• The problem: Omit all images, then repeat exactly the lines below from the one containing "Select the 格式转换 format conversion icon" through the one containing "The image size", both ends included.

• Extracted data:
◆ ◆ ◆ ◆ ◆ ◆ ◆

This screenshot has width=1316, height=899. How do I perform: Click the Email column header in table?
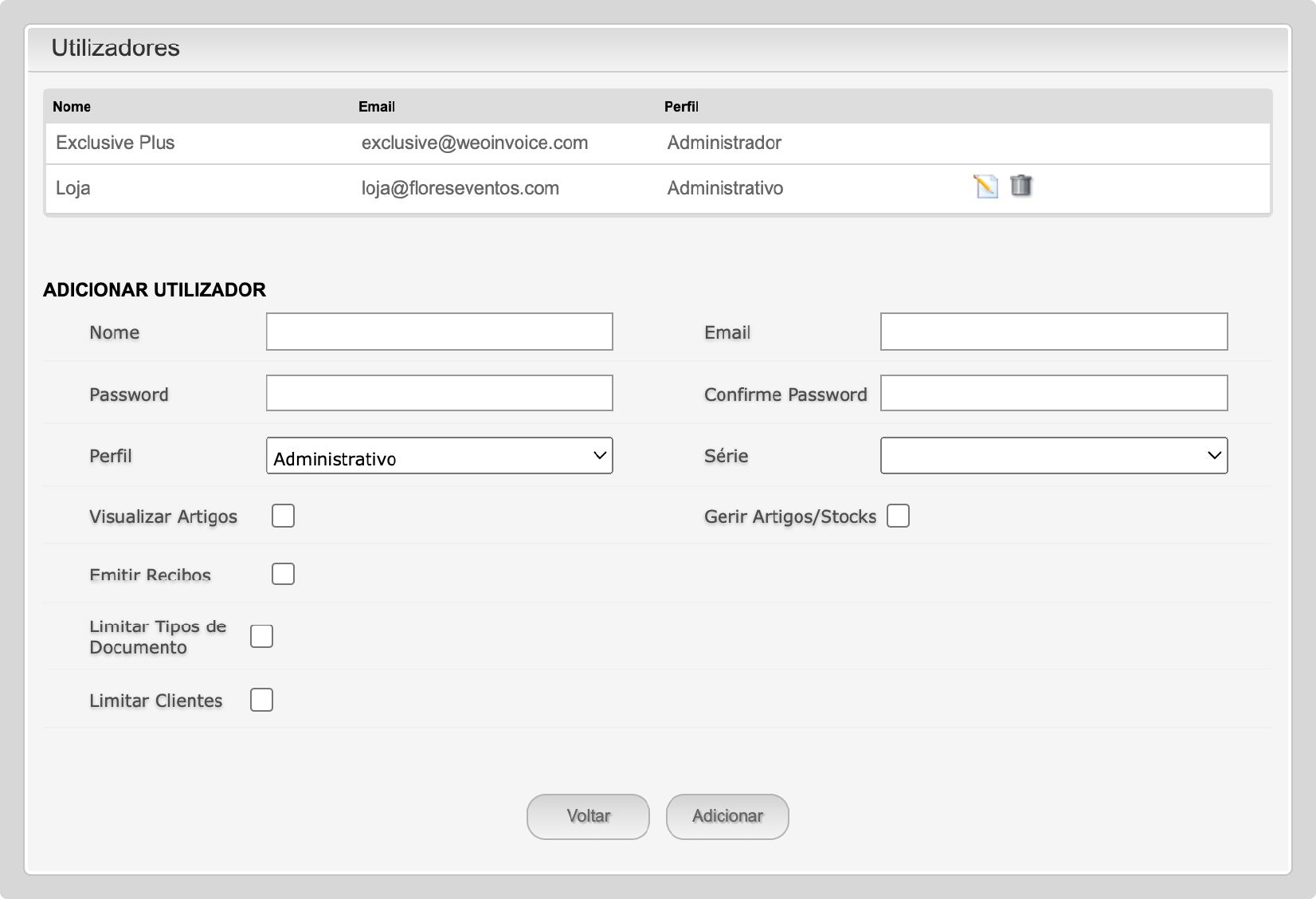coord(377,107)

◆ ◆ ◆ ◆ ◆ ◆ ◆

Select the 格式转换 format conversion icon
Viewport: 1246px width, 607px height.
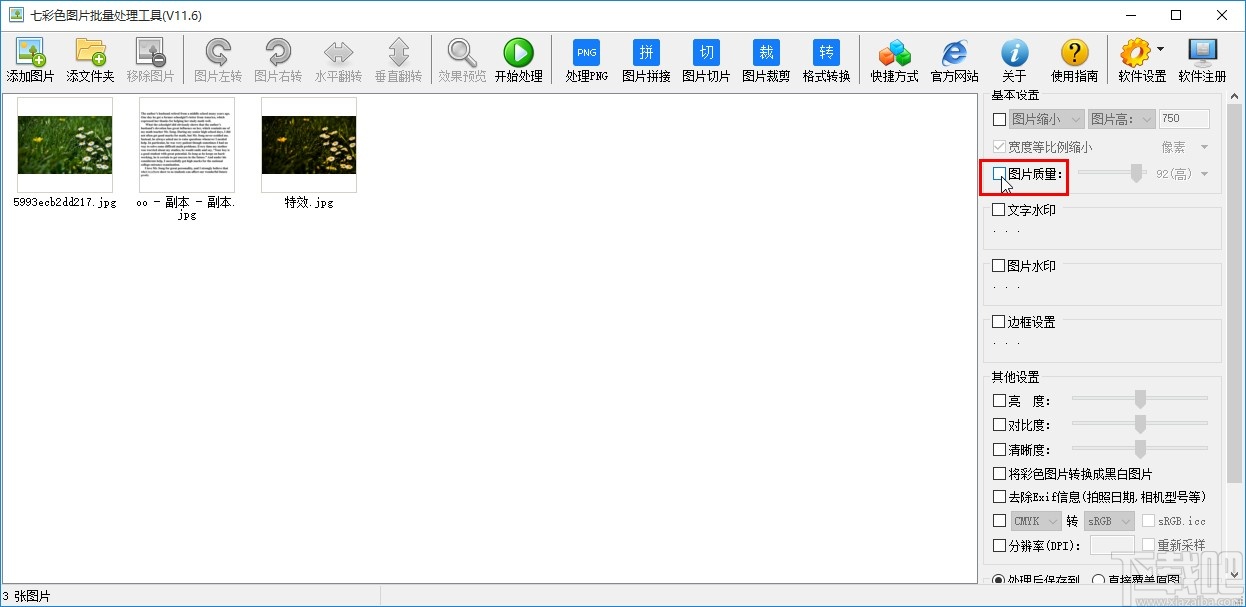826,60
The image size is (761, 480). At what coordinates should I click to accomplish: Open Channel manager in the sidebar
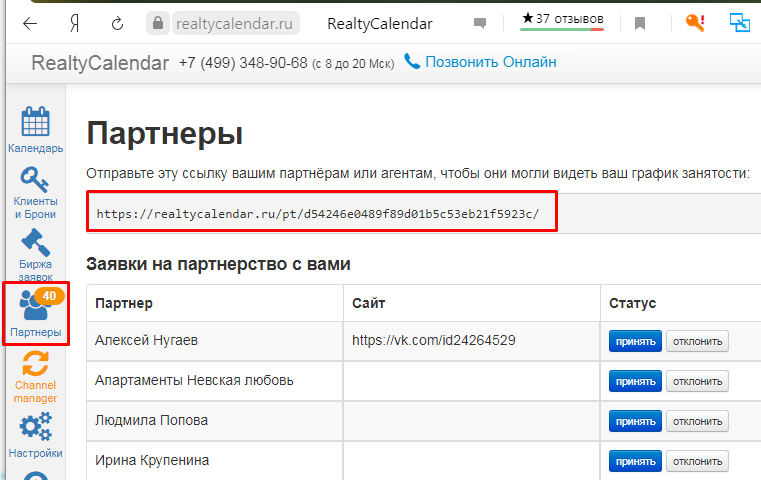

◆ ◆ ◆ ◆ ◆ ◆ ◆

• Expected answer:
Select the 格式转换 format conversion icon
Viewport: 1246px width, 607px height.
826,60
The image size is (761, 480). At what coordinates should I click to accomplish: Open Channel manager in the sidebar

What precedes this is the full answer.